Her dharma BFF nodded in such a caring way my own chakras aligned.

"Here goes." Spaghetti Hair's hands pressed together. "I can't decide whether to call my studio Rising Spirit or Spirit Rising."

"See what you mean." Her friend took a cleansing breath and checked her teacup for signs.

They extolled the virtues and vital energies of each name, followed by possible negative connotations, karmic conundrums and catastrophes—for 25 minutes with no final decision. My body felt nourished from the food that was as good as any cafetorium I'd ever slid my tray across, but listening so closely to the sound of one hand clapping had scrambled my mind.

I headed for the bookstore, my usual place of solace, but things only got worse. Scarves of saffron languished over shelves and that same chimey tinkly music did battle with sandalwood and jasmine scents whirling dervishly in the air. The staff showed me books on Five Tibetan Rites (who knew there were only five?) next to one that incorporated yoga into your golf swing. The course listings offered yoga for kids, the elderly, couples and, I swear, I spotted yoga for former circus workers. Usually, my co-teacher Natalie translates all this for me into dog and cat English, but she wasn't arriving until the next day, so I purchased some overpriced Shakti Rising lip balm and got the Bikram out of there.

Outside, the rain was pouring down, so I borrowed an umbrella and walked the two miles to Lenox. I needed to detox from all this yoga gaga, so I recalled the most annoying song I could think of, trying to silence the chimes and bells.

"We built this city. We built this city on rock and roll," I sang, my mouth brimming with rainwater.

I ended up at the Olde Heritage Tavern like a soggy lost dog and took a stool at the end of the bar. I ordered a local beer and watched Mike, a stout guy stuffed into a suit jacket, move between his laptop and a video screen hung over the bathroom. His mouth never stopped working either, from his cell phone to the bartender to a big man who appeared to have some stake in the gin mill. There was something familiar about this dark and musty place filled with people who'd obviously spent years together discussing the Red Sox and Big Dig. I don't know if it was because I looked (and smelled) like a sad sack or Mike was just a friendly guy, but he approached me.
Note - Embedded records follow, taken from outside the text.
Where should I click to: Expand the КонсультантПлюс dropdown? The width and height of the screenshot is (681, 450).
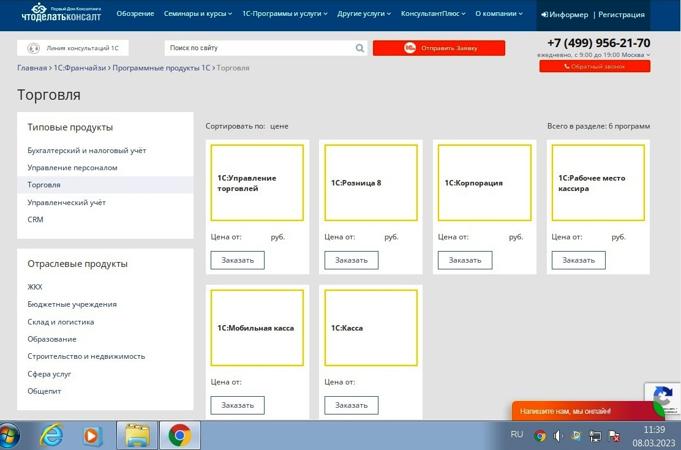coord(433,14)
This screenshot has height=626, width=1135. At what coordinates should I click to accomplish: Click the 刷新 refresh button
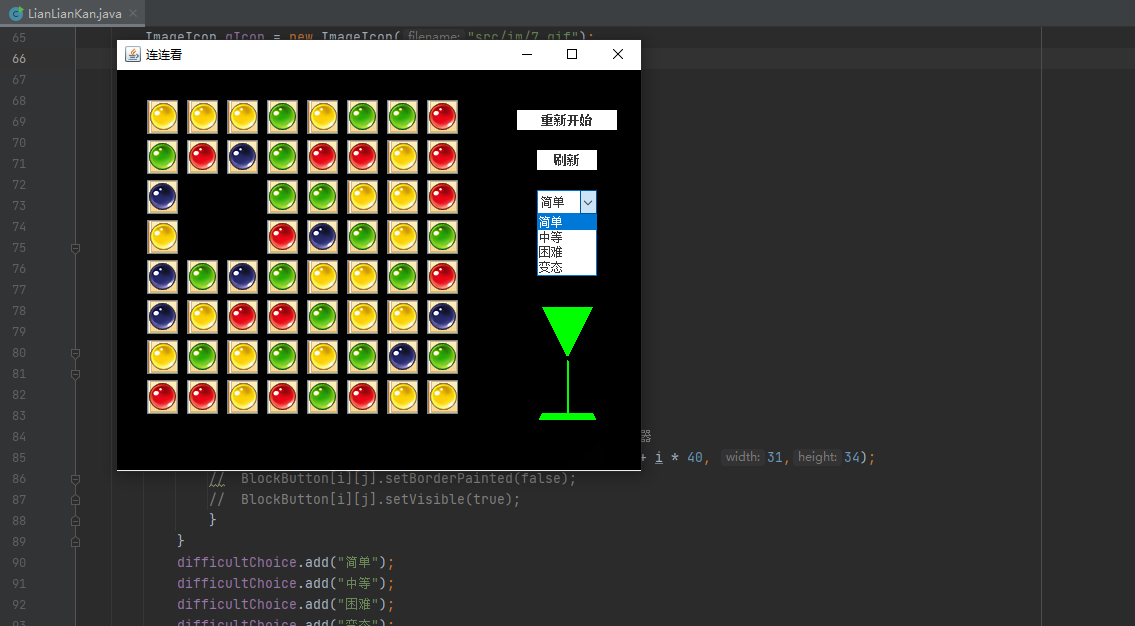tap(567, 160)
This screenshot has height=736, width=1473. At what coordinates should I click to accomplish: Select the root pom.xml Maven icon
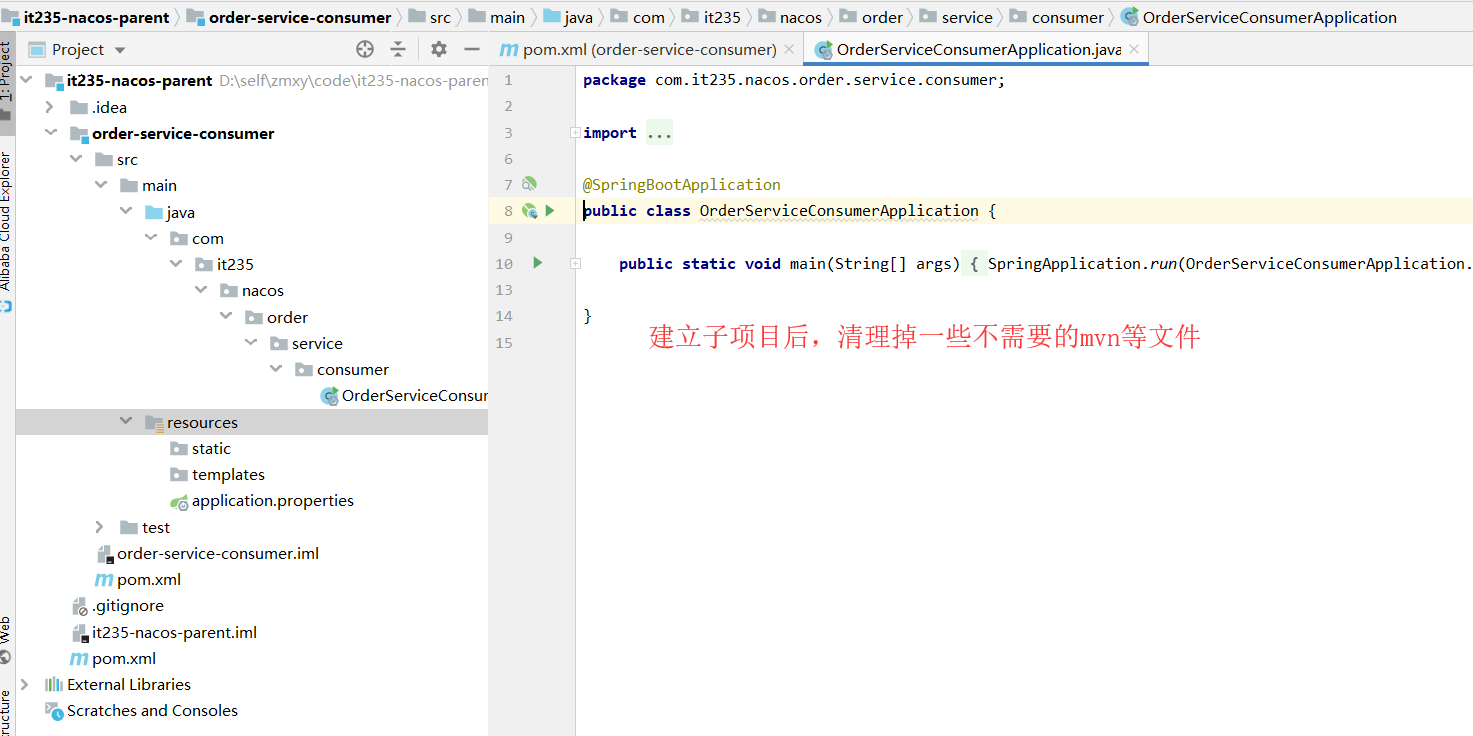click(79, 658)
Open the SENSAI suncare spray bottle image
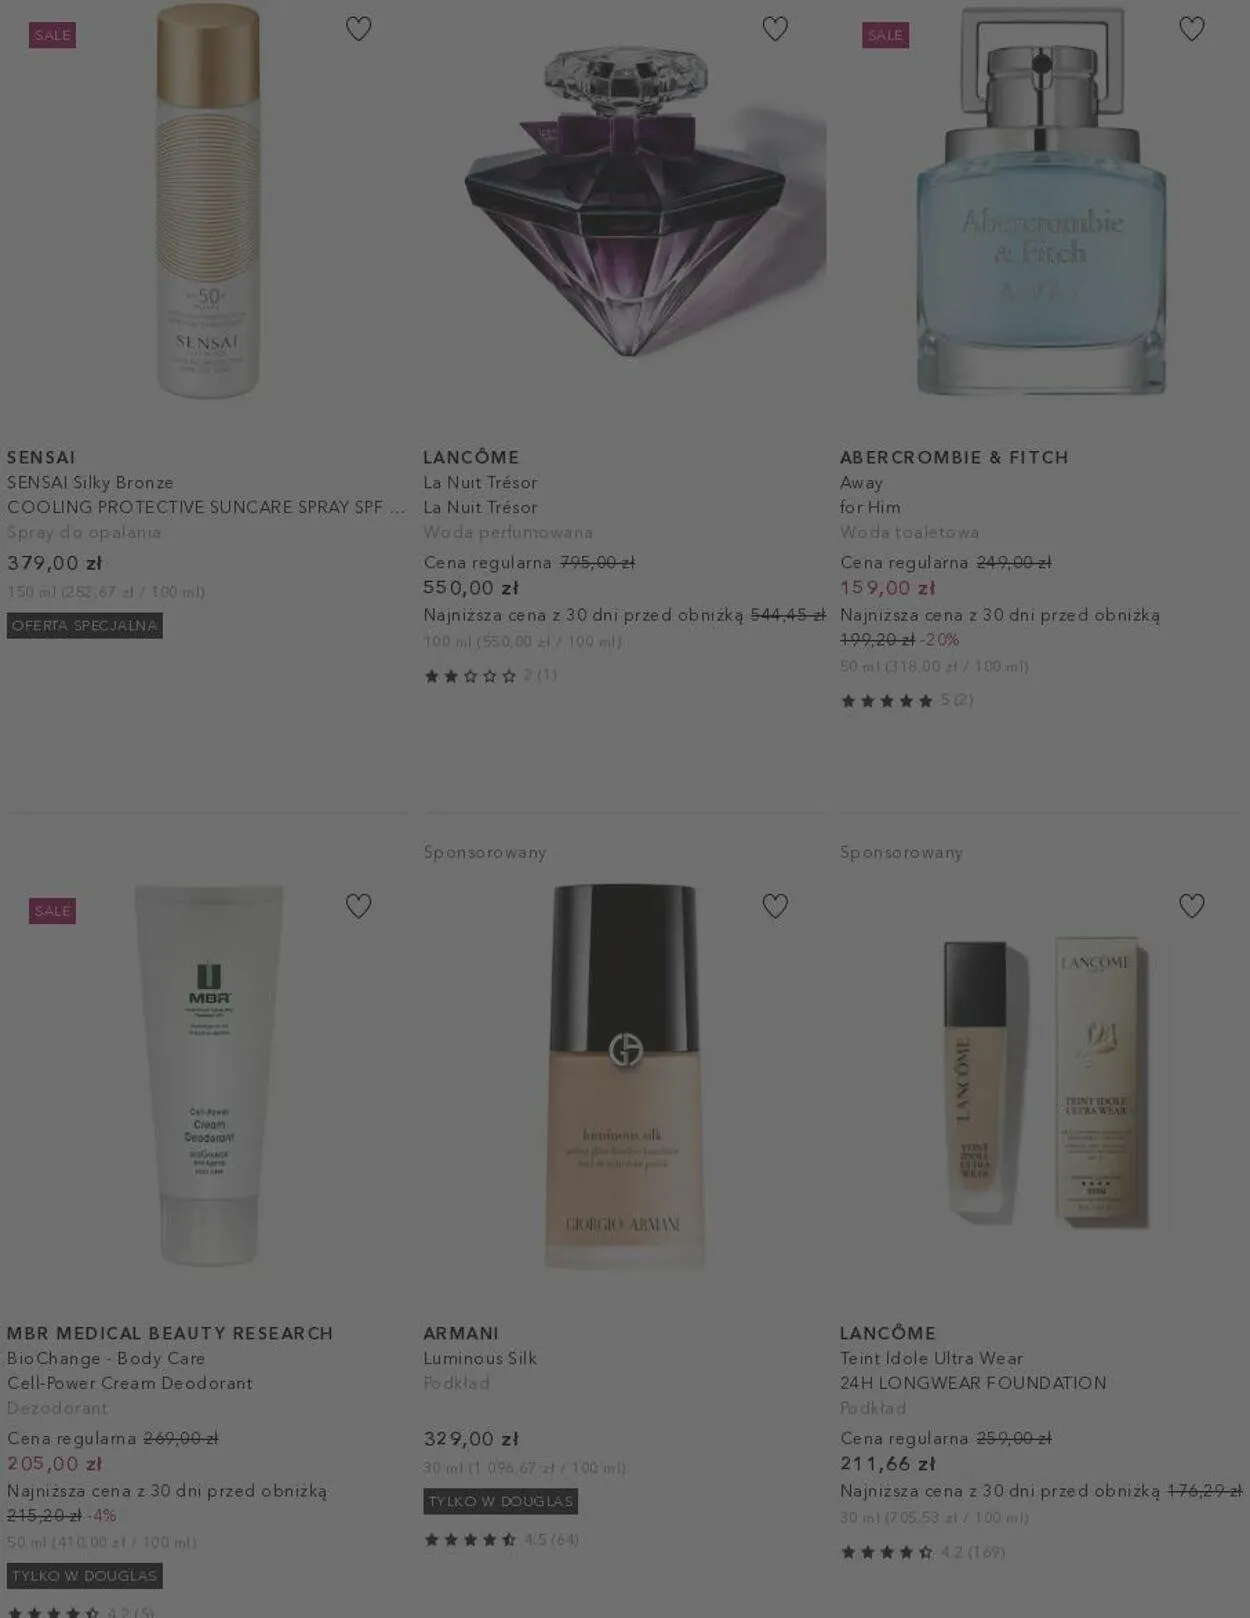The width and height of the screenshot is (1250, 1618). point(208,200)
"Hey buddy," he said, extending his hand. "Where ya from?"

"New Mexico."

"Wow. Long way from home, aren't you? Why Lenox?"

I told him about teaching at Kripalu and how I felt, well, more than a little lost up there.

"Well, you know buddy, I sell food and they buy more organic produce than anyone else for 500 miles. Hold on a sec."

Clutching a handful of tickets, he went back to the video screen where little colored balls popped away from a string and revealed winning numbers.

"Hey knucklehead," he yelled over to the owner, who was pulling beer for a couple of deliverymen. "We're up 250."

I realized here was a man who had followed his bliss and it had led him to his own version of moksha, liberation from all the suffering and limitation of worldly existence. Well, maybe not that, but he was a helluva nice guy and I needed a friend who didn't know his downward dog from his happy baby.

I called over. "Whatcha playing?"

"Keno," he said grinning. "And we just won."

I pressed my hands together. "Teach me."